===== ROWS

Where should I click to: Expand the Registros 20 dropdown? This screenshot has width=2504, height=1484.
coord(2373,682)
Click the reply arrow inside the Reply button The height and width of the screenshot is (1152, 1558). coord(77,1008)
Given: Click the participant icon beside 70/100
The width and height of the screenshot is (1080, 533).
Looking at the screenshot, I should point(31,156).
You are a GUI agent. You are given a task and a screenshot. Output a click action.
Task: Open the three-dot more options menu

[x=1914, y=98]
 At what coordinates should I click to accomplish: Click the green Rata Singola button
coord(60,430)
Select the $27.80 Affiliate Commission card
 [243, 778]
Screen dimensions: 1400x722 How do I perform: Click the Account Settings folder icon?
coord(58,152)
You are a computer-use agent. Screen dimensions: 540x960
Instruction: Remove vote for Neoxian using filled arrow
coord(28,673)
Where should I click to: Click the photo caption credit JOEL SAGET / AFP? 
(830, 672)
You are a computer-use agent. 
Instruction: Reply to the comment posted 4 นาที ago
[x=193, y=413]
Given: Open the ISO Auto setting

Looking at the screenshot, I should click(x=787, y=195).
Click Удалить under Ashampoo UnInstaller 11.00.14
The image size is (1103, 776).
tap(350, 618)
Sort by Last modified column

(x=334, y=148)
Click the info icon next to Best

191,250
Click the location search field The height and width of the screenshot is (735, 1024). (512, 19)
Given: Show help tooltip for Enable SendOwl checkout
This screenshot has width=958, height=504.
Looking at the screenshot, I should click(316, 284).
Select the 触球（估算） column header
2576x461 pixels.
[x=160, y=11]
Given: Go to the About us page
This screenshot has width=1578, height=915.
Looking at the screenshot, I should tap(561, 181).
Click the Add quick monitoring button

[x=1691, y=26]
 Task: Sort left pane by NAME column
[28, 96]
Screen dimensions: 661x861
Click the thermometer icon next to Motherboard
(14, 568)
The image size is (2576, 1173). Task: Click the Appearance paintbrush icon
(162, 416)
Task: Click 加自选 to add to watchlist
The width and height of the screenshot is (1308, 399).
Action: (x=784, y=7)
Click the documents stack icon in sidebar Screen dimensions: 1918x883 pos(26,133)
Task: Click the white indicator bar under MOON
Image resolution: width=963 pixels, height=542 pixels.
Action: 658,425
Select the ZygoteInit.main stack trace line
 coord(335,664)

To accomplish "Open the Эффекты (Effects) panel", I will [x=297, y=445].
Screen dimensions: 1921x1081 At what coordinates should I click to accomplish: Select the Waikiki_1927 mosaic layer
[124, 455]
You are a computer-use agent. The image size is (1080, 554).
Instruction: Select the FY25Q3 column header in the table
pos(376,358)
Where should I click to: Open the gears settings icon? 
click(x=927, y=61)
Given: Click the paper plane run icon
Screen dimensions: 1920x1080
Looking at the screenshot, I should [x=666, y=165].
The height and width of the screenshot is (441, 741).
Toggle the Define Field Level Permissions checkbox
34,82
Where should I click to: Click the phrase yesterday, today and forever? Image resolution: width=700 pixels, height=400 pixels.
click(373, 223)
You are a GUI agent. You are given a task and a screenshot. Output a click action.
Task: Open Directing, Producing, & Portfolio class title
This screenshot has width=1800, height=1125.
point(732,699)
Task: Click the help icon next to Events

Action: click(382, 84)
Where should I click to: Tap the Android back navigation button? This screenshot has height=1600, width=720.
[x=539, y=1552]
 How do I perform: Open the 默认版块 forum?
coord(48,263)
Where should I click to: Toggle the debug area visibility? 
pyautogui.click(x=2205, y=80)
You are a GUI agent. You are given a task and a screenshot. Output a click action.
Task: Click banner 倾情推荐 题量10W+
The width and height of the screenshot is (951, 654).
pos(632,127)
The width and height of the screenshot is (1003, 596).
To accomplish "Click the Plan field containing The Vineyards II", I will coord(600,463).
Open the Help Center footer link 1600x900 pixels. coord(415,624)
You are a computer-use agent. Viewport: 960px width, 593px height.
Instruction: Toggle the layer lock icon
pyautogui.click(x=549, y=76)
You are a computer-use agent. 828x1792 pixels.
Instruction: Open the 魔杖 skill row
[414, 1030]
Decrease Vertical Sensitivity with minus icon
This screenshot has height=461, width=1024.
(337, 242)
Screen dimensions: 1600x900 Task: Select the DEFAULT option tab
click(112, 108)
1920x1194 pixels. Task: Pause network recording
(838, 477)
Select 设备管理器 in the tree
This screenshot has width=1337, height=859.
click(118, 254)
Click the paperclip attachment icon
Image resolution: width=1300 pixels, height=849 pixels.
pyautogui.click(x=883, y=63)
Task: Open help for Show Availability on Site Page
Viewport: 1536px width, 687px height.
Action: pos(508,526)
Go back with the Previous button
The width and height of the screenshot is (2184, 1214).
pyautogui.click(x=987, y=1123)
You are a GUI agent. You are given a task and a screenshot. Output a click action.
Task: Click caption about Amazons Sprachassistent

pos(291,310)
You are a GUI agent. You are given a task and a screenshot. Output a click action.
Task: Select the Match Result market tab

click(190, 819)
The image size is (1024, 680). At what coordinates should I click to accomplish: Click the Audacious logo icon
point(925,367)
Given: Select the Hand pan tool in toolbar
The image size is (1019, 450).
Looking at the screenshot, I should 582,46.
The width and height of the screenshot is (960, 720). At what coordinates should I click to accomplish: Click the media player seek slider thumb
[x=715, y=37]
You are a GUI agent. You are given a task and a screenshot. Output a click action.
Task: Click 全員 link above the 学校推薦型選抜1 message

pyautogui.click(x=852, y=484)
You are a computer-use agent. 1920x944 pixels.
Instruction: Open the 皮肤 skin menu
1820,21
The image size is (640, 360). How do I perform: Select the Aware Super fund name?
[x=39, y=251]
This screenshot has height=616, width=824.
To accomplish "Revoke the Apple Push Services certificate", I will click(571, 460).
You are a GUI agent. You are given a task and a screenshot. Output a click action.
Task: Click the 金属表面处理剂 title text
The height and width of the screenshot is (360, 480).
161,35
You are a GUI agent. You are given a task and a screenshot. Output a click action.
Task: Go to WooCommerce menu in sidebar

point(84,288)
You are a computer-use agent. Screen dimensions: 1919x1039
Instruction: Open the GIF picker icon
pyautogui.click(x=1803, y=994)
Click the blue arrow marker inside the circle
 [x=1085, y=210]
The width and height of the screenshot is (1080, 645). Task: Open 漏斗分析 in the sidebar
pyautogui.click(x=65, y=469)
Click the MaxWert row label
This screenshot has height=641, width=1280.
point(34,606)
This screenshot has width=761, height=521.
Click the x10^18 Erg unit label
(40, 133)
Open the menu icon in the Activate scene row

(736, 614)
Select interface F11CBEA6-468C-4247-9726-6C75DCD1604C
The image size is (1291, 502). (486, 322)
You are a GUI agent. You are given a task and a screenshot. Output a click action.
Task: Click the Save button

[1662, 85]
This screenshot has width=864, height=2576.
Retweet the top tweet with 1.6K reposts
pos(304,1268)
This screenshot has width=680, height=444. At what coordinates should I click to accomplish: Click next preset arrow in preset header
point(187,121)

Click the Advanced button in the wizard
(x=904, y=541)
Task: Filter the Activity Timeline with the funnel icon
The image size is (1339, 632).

==========

DIRECTIONS FOR THIS TASK
Convert the lines of the material above into a numbered list, starting at the line containing "Click the blue arrow marker inside the circle" and continuing through the end, with both ends included and blank lines omitted.

FINAL ANSWER
1. Click the blue arrow marker inside the circle
2.  [x=1085, y=210]
3. The width and height of the screenshot is (1080, 645). Task: Open 漏斗分析 in the sidebar
4. pyautogui.click(x=65, y=469)
5. Click the MaxWert row label
6. This screenshot has height=641, width=1280.
7. point(34,606)
8. This screenshot has width=761, height=521.
9. Click the x10^18 Erg unit label
10. (40, 133)
11. Open the menu icon in the Activate scene row
12. (736, 614)
13. Select interface F11CBEA6-468C-4247-9726-6C75DCD1604C
14. The image size is (1291, 502). (486, 322)
15. You are a GUI agent. You are given a task and a screenshot. Output a click action.
16. Task: Click the Save button
17. [1662, 85]
18. This screenshot has width=864, height=2576.
19. Retweet the top tweet with 1.6K reposts
20. pos(304,1268)
21. This screenshot has width=680, height=444. At what coordinates should I click to accomplish: Click next preset arrow in preset header
22. point(187,121)
23. Click the Advanced button in the wizard
24. (x=904, y=541)
25. Task: Filter the Activity Timeline with the funnel icon
26. The image size is (1339, 632).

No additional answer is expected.